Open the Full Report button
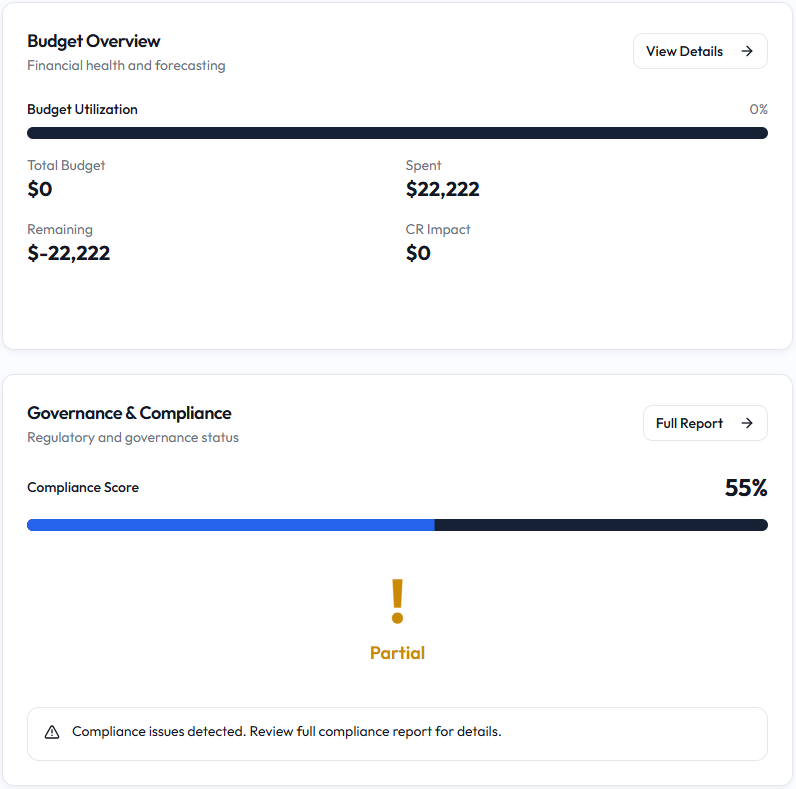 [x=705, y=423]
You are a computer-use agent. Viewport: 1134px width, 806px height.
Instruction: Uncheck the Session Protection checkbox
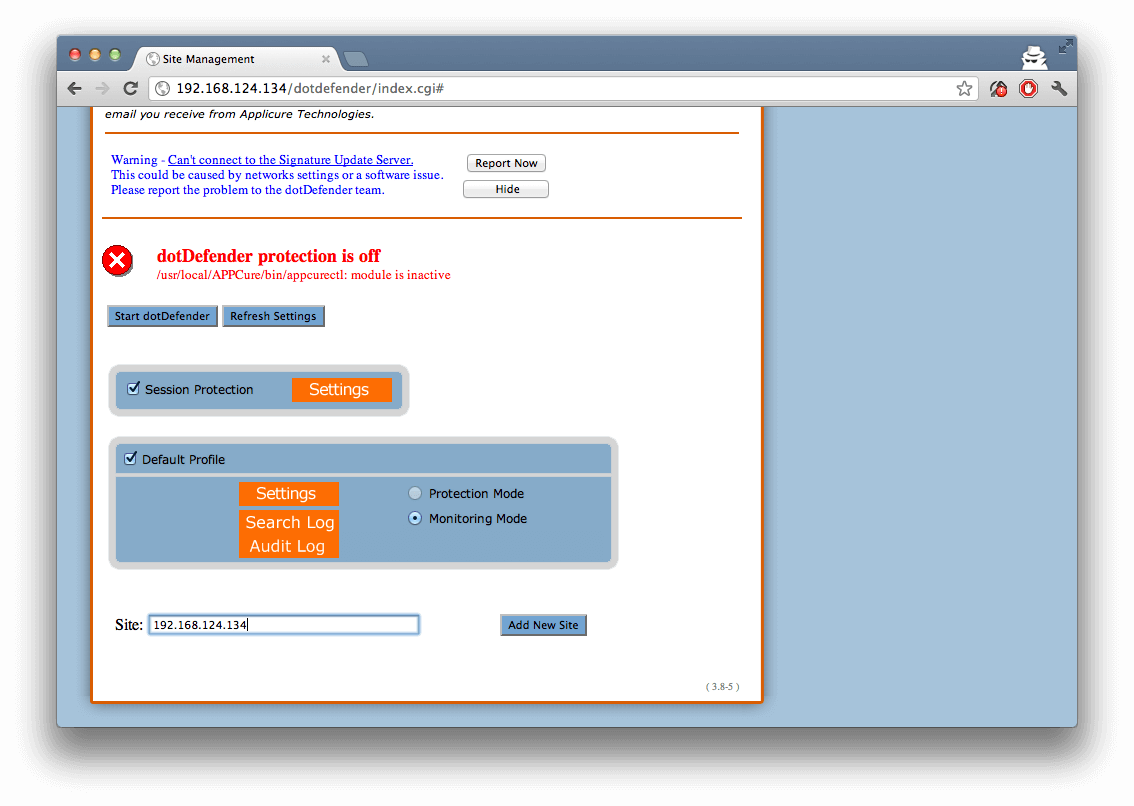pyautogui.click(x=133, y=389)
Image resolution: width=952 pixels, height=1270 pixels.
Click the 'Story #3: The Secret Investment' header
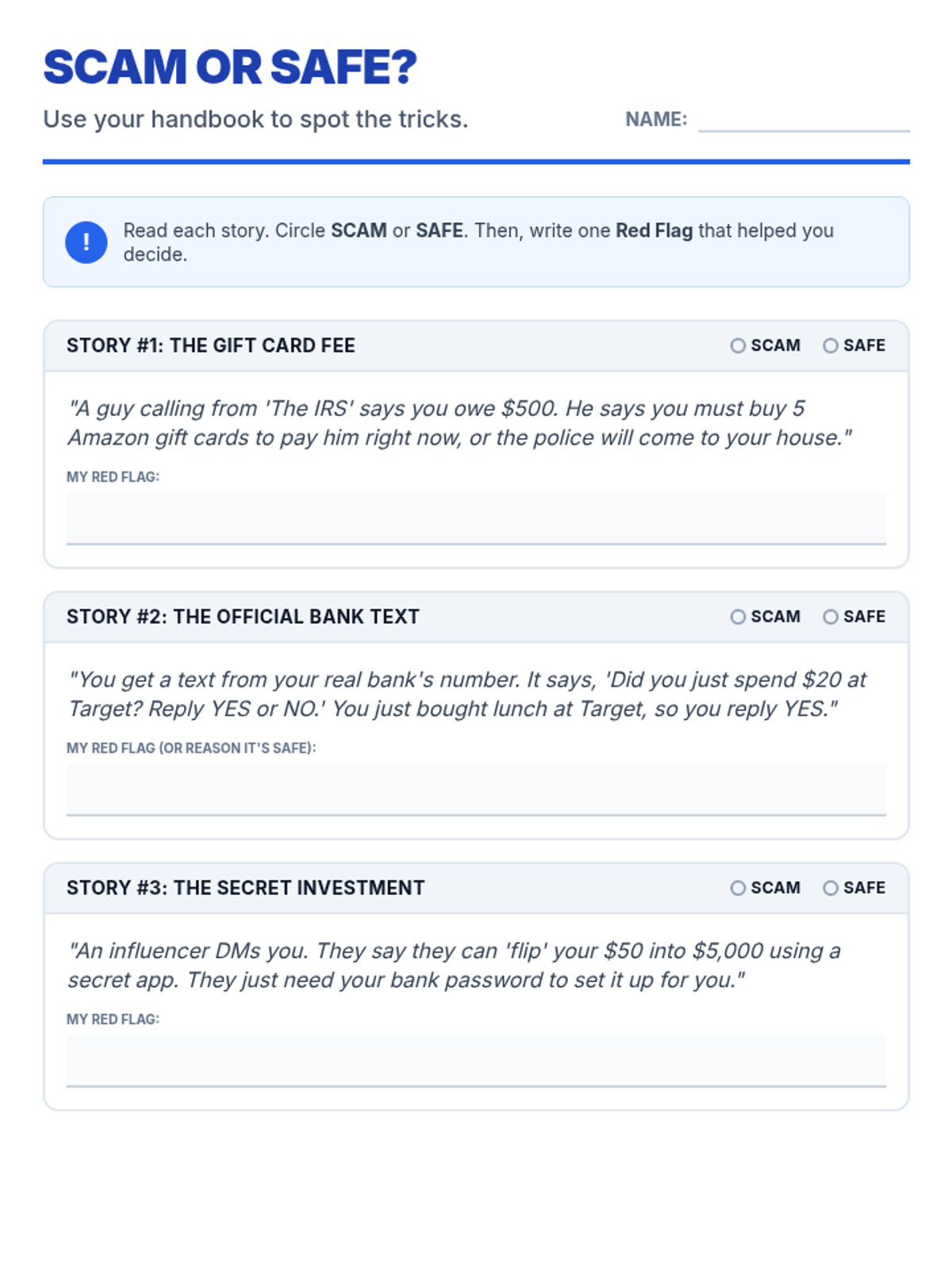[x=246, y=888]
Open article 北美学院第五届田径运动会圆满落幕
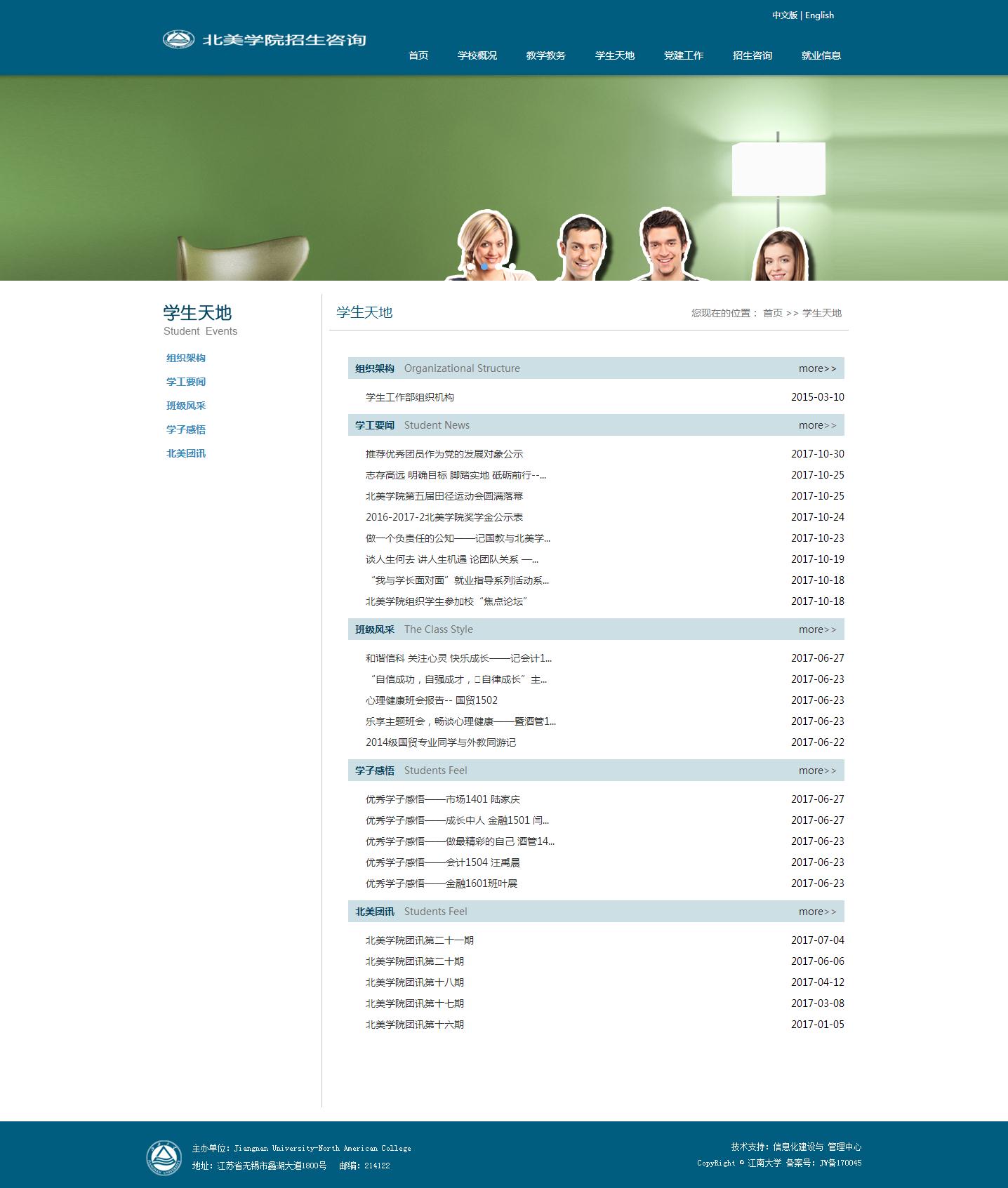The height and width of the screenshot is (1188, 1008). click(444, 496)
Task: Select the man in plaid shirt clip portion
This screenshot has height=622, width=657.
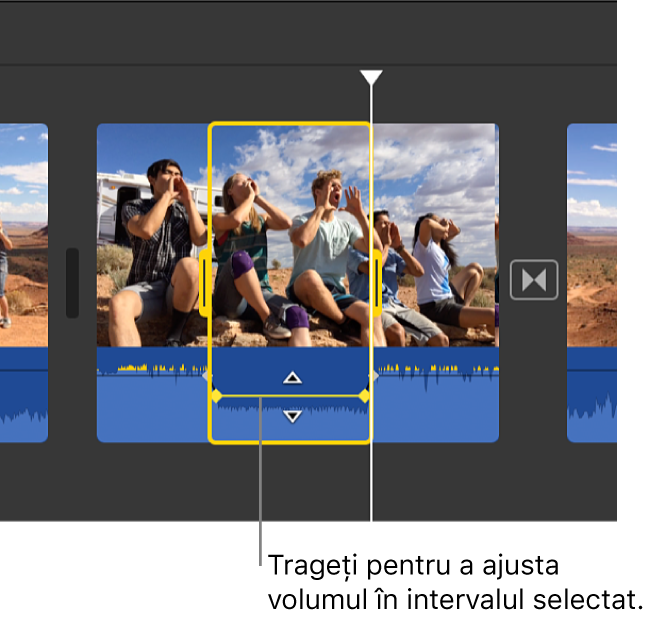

————————

Please repeat, exactly as written, only the lines from the line with "You are a computer-use" to the end of the data, leaving out every picture.

You are a computer-use agent. Viewport: 1134px width, 806px height.
Instruction: Uncheck the Session Protection checkbox
pyautogui.click(x=133, y=389)
Image resolution: width=952 pixels, height=1270 pixels.
Click the 'Story #3: The Secret Investment' header
[x=246, y=888]
Open article 北美学院第五届田径运动会圆满落幕
The height and width of the screenshot is (1188, 1008). click(444, 496)
Task: Select the man in plaid shirt clip portion
This screenshot has height=622, width=657.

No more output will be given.